The implementation of artificial intelligence technologies is becoming an increasingly large financial burden for companies. According to Axios, many businesses are now spending more on IT projects and artificial intelligence than on employee salaries.
Nvidia Vice President Brian Catanzaro said that his team’s spending on computing resources “far exceeds personnel costs.”
A similar situation is observed in other companies. Uber’s CTO has already spent the entire AI budget allocated for 2026. Swan AI CEO Amos Bar-Joseph shared a post on social media, showing a large invoice from Anthropic, noting that their business “grows at the expense of intelligence, not headcount.”
According to Gartner forecasts, global IT spending will reach $6.31 trillion in 2026. This is an increase of 13.5% compared to the previous year. The main reason for the increase is investments in AI-related infrastructure, software and cloud services.
However, experts say that companies will have to prove the effectiveness of these large investments.
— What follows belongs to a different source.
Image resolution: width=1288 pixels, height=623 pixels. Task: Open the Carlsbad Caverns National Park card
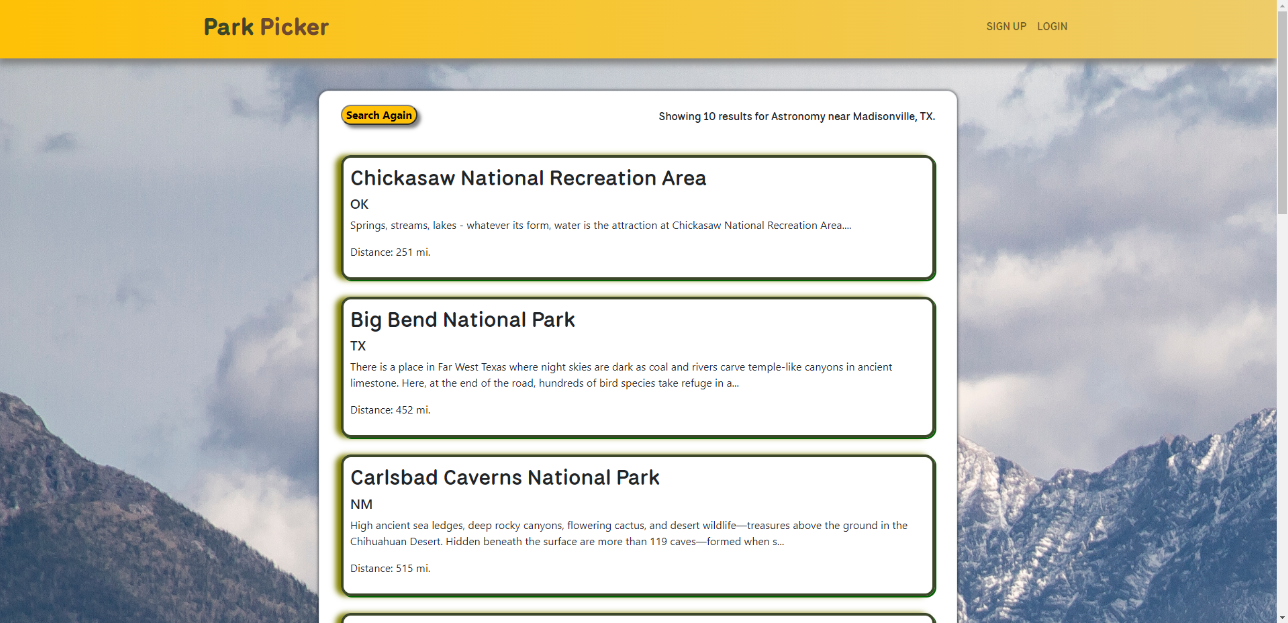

Investors expect concrete results - increased productivity and revenue. Brad Owens asks: who is more effective - a person or a "digital worker"?
In the long term, the rising cost of AI services could turn these investments from a competitive advantage into a source of loss. If technology costs continue to rise, it is not excluded that human labor will again become a more profitable option.
At the same time, many companies plan to allocate more funds to AI by reducing the number of employees. In this context, Microsoft last week offered early retirement to 9 thousand employees.